--- start Supplied information ---
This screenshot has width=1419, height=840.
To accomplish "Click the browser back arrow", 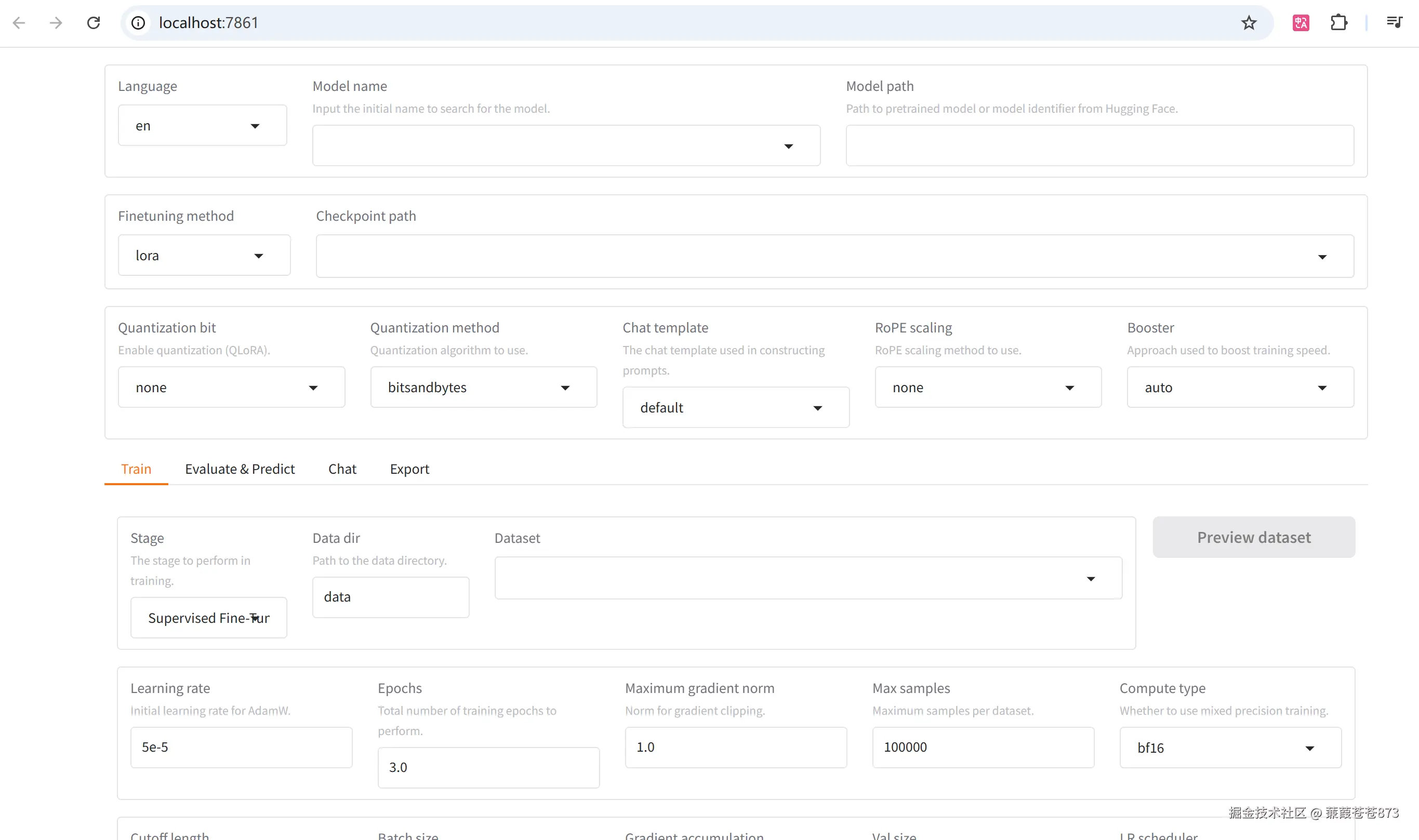I will pos(19,23).
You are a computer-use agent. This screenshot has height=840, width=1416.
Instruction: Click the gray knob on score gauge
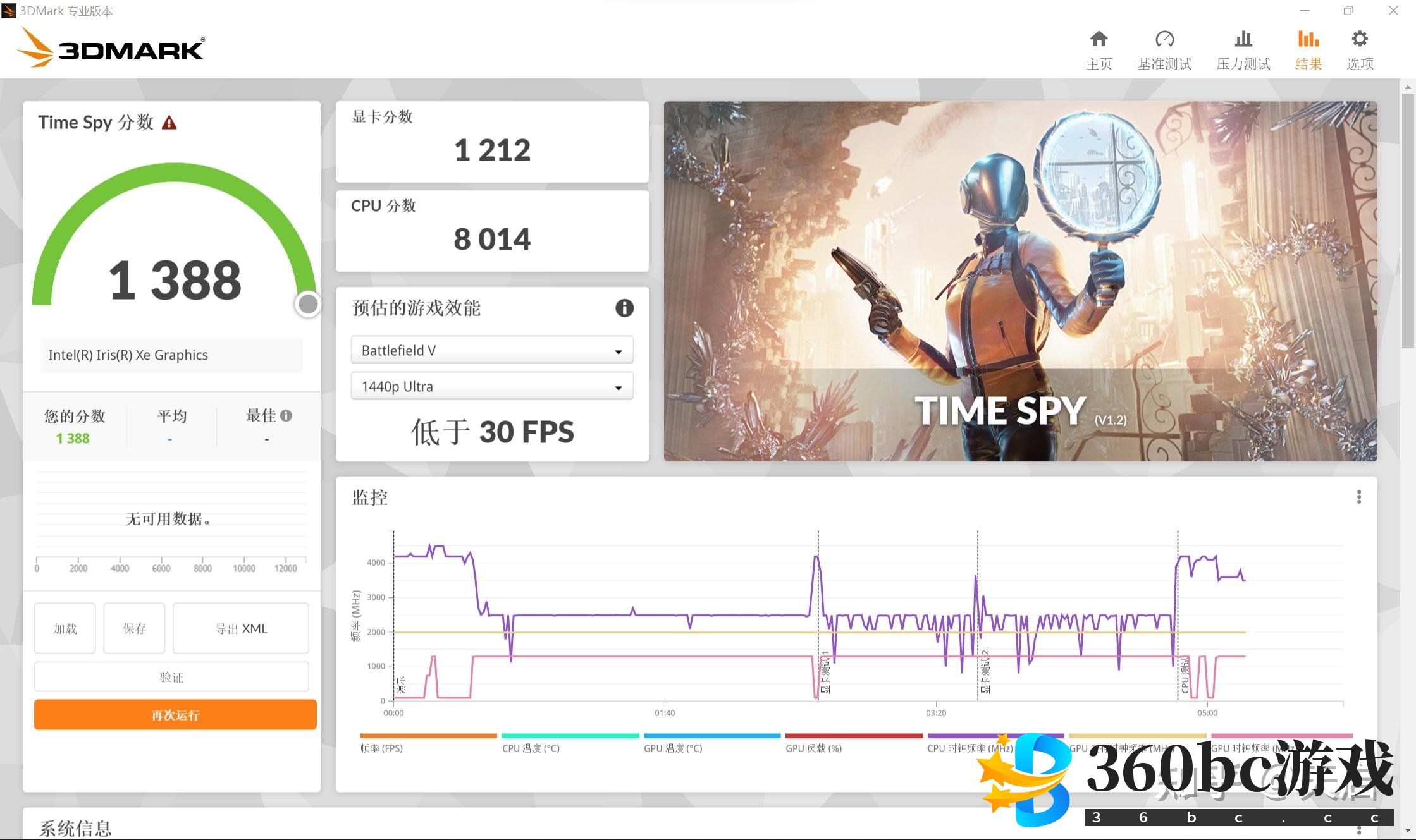coord(308,304)
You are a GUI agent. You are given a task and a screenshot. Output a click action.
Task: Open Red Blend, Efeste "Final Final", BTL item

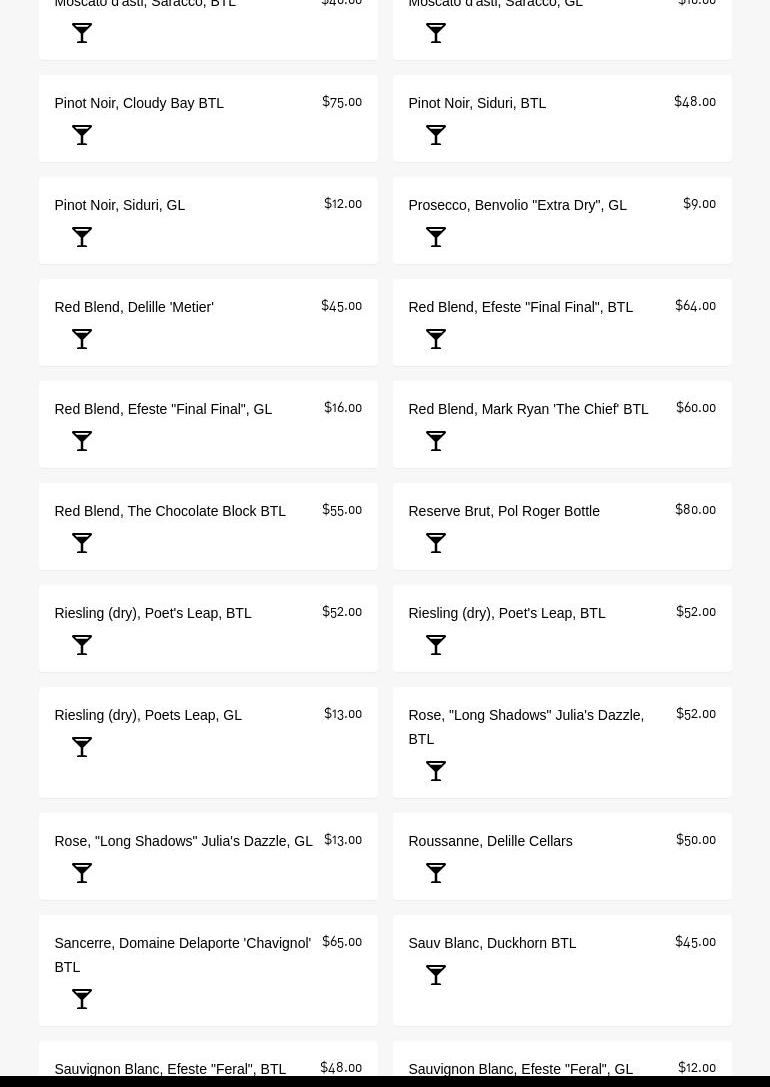[520, 307]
--- end Supplied information ---
(Given exercise): Copy the lines from the one containing "You are a GUI" through the last line, inclusive, without the pictures.

(Answer to this problem):
You are a GUI agent. You are given a task and a screenshot. Output a click action.
Task: Open Red Blend, Efeste "Final Final", BTL item

[520, 307]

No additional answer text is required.